**Study material:**
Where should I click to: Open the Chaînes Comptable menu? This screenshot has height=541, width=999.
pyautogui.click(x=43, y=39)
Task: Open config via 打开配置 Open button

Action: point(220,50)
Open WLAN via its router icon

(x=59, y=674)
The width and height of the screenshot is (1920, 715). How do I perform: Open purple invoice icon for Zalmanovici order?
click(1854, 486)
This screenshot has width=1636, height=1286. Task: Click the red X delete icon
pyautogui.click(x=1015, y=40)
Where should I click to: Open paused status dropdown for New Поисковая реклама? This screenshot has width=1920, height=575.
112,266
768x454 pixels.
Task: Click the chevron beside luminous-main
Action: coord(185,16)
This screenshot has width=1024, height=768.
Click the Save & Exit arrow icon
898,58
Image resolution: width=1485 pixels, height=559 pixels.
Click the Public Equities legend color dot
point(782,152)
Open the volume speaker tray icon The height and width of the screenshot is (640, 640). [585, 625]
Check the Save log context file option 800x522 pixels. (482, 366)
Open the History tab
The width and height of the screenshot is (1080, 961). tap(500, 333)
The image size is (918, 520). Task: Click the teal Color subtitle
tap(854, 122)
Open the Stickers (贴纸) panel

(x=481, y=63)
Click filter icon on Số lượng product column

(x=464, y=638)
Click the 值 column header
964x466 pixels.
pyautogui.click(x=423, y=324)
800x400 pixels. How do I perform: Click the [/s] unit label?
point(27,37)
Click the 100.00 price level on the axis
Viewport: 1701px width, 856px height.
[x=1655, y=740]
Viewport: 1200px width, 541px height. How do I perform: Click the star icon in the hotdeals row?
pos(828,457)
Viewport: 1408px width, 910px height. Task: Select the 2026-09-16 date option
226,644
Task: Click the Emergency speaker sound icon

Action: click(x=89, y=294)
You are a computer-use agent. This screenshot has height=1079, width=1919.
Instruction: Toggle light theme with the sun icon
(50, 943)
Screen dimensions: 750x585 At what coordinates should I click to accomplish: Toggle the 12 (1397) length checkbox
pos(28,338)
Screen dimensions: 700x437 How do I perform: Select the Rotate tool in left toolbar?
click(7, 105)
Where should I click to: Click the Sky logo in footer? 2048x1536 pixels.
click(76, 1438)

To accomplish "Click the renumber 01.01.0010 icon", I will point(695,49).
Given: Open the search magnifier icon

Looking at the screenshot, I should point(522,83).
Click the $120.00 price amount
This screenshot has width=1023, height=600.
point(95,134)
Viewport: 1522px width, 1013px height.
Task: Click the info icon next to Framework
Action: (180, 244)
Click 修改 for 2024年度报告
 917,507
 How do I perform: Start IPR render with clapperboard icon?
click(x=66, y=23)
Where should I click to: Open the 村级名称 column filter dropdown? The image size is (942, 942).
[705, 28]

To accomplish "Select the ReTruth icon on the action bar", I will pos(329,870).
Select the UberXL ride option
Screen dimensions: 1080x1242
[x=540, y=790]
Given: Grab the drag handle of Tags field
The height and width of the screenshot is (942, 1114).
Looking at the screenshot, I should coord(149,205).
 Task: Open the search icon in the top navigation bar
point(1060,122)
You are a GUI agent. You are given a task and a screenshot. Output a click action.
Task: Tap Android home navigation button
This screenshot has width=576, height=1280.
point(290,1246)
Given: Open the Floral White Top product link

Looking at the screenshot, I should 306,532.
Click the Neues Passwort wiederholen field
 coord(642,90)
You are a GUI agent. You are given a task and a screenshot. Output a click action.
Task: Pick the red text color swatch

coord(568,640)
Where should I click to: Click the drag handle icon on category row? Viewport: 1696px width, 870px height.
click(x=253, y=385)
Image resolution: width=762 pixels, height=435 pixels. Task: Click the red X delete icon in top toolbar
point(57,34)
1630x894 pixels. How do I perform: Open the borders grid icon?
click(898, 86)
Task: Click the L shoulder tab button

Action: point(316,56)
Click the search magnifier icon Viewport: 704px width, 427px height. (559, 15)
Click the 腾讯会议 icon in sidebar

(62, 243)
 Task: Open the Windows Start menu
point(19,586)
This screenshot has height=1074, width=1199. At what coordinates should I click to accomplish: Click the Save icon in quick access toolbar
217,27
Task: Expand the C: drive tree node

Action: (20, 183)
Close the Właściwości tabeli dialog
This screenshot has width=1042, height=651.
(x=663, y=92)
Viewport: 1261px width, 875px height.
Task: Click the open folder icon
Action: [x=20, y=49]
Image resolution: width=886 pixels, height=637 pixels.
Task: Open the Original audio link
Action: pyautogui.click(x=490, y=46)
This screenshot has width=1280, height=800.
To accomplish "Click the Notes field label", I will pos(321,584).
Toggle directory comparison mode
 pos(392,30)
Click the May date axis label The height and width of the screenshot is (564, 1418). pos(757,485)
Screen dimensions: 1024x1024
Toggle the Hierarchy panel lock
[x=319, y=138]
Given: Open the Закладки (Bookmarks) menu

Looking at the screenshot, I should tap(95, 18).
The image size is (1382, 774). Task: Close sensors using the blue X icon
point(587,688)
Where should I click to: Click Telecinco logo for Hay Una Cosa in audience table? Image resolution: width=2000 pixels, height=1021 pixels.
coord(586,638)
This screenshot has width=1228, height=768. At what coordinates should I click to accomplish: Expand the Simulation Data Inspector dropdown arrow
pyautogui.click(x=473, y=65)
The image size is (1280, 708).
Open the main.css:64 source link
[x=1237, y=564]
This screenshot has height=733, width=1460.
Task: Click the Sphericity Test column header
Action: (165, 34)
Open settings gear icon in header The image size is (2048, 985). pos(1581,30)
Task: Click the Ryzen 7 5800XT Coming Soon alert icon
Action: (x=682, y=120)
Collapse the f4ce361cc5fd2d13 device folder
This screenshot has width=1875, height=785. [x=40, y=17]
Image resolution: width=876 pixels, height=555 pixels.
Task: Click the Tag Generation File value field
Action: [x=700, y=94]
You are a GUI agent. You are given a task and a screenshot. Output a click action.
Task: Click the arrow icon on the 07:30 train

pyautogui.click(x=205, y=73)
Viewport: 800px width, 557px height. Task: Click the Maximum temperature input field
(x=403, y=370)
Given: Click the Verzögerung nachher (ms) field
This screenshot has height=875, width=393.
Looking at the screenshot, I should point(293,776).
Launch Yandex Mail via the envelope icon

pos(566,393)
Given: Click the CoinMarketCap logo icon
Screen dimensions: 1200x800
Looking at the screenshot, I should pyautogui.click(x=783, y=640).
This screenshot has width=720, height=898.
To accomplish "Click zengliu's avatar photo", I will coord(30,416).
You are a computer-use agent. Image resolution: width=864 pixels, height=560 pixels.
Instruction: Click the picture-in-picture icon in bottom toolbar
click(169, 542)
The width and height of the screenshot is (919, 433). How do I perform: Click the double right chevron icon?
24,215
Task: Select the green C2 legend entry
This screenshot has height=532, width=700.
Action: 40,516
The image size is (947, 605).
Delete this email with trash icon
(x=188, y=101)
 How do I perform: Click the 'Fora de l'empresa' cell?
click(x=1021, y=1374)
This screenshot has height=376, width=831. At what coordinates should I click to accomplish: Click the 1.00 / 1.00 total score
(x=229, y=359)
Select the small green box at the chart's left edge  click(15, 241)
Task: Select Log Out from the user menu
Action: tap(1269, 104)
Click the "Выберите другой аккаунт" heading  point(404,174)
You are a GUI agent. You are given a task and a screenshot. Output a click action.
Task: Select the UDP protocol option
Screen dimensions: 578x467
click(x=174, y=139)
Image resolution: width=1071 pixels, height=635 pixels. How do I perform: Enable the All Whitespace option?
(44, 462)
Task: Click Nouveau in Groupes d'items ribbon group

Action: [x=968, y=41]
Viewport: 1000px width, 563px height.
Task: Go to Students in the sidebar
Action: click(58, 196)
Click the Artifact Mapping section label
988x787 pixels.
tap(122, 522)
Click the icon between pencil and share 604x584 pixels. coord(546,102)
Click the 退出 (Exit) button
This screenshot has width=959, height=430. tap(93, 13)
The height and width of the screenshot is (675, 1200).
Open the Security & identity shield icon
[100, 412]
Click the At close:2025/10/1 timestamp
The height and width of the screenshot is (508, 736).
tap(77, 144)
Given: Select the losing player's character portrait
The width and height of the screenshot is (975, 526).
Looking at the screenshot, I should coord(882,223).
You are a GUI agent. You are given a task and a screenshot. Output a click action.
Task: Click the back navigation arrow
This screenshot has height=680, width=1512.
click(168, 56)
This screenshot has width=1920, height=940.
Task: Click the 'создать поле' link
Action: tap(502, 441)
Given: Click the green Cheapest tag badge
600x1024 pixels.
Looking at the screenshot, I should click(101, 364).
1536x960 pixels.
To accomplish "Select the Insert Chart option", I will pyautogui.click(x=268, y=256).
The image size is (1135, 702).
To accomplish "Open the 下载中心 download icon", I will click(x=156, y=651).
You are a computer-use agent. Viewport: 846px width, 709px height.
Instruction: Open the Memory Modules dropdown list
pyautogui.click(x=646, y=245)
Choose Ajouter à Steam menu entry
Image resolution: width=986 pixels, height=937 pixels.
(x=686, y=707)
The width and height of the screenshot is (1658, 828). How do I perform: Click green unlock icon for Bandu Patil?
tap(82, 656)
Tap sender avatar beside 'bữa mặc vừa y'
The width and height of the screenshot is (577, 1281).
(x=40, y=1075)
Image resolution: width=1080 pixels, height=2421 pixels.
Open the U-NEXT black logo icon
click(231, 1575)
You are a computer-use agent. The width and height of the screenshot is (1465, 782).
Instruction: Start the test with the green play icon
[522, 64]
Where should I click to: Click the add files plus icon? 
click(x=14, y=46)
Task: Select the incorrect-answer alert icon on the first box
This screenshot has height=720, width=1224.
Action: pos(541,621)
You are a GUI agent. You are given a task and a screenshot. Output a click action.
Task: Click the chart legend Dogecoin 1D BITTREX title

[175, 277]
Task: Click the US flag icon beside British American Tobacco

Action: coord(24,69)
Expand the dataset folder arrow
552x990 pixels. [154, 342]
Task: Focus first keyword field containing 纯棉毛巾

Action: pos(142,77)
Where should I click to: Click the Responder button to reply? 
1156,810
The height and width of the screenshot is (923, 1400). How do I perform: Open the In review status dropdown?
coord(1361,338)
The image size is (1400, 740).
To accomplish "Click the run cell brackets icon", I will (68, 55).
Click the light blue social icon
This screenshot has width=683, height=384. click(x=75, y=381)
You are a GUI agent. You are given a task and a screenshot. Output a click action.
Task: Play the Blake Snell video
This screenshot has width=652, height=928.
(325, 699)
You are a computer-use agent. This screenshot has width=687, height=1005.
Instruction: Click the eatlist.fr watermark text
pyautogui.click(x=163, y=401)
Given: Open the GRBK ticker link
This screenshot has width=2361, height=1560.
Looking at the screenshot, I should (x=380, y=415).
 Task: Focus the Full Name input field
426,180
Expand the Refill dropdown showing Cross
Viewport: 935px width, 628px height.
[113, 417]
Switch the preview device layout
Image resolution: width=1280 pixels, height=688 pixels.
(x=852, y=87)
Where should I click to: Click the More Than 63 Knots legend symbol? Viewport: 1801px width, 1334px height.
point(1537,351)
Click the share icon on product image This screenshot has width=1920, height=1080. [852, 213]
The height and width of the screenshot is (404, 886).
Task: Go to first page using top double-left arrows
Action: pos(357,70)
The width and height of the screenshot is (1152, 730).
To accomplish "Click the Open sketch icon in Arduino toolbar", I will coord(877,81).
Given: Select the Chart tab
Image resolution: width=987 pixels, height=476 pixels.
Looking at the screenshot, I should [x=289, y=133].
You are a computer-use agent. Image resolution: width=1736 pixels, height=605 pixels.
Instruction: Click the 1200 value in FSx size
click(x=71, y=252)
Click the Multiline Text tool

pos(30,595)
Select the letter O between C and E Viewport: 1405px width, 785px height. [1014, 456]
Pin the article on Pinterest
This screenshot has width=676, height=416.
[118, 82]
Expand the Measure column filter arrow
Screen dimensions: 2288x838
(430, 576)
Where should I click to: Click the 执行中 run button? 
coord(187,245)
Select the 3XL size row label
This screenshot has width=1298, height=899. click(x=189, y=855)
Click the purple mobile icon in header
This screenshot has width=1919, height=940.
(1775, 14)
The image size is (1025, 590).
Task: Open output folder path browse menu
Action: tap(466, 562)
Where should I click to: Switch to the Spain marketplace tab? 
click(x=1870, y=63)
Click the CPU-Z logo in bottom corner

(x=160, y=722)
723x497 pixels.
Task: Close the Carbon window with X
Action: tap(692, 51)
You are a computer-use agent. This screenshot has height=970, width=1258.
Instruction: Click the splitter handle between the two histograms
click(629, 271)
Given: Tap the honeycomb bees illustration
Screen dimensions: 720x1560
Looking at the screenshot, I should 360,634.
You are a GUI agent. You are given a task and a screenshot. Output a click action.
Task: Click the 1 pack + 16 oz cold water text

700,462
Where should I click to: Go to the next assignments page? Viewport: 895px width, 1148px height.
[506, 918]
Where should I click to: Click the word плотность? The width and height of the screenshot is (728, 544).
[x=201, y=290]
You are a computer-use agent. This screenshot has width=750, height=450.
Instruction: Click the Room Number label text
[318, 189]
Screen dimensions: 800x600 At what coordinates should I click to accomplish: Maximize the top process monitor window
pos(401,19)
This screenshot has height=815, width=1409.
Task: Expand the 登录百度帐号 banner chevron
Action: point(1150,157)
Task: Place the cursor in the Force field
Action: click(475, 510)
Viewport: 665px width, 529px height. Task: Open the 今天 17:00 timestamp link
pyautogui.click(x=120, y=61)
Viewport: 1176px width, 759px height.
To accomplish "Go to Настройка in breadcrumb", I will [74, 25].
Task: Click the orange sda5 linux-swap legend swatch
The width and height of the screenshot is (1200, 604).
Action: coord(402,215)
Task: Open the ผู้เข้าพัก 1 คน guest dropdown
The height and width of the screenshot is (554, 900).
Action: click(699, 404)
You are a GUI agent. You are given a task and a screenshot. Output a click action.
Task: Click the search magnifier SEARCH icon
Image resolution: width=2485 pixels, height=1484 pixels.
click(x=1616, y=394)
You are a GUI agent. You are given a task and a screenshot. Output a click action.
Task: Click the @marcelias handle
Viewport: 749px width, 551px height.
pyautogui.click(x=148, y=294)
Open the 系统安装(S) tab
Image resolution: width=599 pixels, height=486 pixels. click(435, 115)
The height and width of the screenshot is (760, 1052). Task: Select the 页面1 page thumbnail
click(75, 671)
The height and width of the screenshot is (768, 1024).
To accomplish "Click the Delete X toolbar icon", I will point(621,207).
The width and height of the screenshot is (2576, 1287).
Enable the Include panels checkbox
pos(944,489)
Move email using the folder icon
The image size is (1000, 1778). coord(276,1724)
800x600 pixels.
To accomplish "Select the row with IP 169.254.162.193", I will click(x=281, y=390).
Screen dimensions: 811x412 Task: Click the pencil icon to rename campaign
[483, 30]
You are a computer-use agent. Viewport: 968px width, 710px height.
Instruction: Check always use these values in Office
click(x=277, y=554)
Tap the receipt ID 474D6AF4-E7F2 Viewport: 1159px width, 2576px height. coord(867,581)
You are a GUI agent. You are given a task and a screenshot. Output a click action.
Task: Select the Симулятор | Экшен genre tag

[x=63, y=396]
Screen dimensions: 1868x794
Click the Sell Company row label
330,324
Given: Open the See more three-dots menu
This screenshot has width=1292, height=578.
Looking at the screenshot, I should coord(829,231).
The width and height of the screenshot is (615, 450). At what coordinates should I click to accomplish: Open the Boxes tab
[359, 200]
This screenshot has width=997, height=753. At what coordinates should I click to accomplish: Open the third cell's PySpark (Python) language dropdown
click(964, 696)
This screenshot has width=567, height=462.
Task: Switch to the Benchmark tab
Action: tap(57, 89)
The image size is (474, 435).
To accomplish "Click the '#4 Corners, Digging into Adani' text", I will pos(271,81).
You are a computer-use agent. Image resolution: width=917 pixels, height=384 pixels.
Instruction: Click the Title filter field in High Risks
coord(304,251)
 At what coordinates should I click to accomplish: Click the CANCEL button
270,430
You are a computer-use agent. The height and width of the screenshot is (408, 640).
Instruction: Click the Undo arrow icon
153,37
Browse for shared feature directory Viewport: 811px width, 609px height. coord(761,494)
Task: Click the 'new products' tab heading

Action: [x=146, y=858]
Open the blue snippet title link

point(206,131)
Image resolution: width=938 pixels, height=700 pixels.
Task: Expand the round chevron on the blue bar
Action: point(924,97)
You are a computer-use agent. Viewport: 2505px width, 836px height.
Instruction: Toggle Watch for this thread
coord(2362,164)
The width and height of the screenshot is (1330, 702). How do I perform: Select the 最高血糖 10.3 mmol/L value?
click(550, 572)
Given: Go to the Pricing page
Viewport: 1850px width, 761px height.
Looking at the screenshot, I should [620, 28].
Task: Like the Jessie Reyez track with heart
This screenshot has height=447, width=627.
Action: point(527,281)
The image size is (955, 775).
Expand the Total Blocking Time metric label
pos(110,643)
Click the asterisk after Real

**Task objective:**
Please, from the material above, copy only the lines from the line with "Enable the Include panels checkbox" up to and including the line with "Tap the receipt", exactly as written.

**Output:**
Enable the Include panels checkbox
pos(944,489)
Move email using the folder icon
The image size is (1000, 1778). coord(276,1724)
800x600 pixels.
To accomplish "Select the row with IP 169.254.162.193", I will click(x=281, y=390).
Screen dimensions: 811x412 Task: Click the pencil icon to rename campaign
[483, 30]
You are a computer-use agent. Viewport: 968px width, 710px height.
Instruction: Check always use these values in Office
click(x=277, y=554)
Tap the receipt ID 474D6AF4-E7F2 Viewport: 1159px width, 2576px height. coord(867,581)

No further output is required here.